» To do:
From the entries provided below, copy each line that contains the word "output".

[Collected data]
Start of Block

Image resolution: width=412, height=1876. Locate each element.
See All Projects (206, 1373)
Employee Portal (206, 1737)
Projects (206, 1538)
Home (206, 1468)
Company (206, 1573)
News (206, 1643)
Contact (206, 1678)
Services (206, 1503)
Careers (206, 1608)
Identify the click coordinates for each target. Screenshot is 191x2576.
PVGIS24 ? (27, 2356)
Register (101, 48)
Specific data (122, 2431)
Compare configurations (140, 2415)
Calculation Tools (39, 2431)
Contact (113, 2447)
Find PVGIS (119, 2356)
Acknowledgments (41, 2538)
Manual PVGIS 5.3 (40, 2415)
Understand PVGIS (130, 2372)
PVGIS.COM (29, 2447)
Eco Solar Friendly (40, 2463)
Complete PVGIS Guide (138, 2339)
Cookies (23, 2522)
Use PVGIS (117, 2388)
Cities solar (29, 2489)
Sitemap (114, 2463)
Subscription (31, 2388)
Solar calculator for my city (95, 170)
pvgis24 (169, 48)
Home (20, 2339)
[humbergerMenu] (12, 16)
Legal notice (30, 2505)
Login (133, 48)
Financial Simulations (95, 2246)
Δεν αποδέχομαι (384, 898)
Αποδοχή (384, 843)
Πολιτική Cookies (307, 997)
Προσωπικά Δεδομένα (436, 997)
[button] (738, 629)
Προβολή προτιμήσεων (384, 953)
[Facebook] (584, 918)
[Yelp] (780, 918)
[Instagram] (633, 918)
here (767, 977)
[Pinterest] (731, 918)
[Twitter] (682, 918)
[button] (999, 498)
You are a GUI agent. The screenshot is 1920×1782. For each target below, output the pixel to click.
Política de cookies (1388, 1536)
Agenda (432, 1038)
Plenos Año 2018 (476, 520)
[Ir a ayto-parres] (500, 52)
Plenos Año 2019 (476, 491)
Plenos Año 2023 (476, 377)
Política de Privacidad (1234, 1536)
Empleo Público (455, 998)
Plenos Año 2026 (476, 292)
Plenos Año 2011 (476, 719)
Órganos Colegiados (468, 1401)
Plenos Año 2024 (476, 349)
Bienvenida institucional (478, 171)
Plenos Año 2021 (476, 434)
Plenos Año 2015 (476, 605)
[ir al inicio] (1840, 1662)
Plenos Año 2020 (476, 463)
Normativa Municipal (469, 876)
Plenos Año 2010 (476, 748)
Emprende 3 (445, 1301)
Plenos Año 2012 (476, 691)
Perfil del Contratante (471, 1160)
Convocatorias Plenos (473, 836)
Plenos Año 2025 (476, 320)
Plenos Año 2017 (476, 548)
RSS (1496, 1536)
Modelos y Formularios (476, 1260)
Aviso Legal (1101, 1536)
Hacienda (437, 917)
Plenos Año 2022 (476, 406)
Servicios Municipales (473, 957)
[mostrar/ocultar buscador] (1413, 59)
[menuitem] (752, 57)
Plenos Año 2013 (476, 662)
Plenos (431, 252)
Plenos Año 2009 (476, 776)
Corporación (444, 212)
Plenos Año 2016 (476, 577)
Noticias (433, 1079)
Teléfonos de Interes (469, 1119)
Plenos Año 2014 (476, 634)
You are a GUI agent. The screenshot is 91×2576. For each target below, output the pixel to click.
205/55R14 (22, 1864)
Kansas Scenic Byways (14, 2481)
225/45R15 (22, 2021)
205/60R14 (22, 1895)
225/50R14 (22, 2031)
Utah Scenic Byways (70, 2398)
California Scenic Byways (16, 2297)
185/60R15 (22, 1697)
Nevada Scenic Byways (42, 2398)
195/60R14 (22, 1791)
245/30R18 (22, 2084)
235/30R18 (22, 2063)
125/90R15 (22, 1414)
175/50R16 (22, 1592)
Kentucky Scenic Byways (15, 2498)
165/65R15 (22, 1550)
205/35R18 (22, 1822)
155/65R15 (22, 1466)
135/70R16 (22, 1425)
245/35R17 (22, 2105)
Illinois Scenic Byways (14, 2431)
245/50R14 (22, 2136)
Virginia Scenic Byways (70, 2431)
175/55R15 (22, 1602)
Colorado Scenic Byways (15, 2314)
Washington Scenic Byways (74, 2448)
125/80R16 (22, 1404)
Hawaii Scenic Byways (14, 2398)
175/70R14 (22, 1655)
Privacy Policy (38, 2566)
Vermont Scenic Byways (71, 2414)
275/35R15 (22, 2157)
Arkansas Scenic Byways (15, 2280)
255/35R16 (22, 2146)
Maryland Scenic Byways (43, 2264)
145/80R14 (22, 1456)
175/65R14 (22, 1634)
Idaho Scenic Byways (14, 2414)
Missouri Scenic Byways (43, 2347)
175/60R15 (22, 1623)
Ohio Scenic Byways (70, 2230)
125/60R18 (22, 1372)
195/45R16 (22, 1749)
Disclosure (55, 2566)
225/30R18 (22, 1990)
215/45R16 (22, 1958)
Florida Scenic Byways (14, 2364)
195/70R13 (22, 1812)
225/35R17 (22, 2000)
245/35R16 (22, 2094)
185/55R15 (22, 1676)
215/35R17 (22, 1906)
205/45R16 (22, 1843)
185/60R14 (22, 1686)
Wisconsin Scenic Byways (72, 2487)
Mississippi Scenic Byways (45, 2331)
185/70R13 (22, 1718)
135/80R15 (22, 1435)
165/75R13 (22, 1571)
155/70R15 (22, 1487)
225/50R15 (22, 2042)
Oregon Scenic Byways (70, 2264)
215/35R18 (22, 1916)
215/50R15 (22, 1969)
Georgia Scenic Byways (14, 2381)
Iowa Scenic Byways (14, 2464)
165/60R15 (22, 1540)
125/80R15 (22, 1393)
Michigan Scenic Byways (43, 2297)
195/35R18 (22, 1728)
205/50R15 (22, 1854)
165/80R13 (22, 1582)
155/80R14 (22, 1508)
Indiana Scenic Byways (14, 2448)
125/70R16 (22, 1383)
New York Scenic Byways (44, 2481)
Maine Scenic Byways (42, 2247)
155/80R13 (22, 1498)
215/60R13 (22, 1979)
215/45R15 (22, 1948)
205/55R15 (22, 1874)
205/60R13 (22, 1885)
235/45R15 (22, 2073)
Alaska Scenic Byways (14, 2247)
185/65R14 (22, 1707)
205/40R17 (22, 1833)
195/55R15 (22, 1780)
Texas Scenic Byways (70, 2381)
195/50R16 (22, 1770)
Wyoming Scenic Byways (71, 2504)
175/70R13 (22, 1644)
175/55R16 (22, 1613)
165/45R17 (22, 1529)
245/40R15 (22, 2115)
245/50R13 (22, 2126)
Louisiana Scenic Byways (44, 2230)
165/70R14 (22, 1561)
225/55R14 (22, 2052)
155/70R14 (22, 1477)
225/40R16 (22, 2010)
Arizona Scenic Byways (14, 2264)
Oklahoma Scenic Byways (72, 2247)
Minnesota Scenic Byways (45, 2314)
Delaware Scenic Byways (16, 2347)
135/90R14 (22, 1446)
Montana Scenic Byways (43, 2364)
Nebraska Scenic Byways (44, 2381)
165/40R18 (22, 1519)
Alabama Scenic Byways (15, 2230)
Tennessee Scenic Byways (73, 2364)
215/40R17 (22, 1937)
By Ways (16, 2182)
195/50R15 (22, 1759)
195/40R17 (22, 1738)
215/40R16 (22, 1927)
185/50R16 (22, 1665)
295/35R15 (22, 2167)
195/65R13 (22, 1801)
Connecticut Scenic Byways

End of Block

» Exercise response:
You are a GUI agent. The screenshot is 1920×1782. For each target below, output the pixel to click.
You are a GUI agent. The screenshot is 91×2576. For each target below, output the pixel to click.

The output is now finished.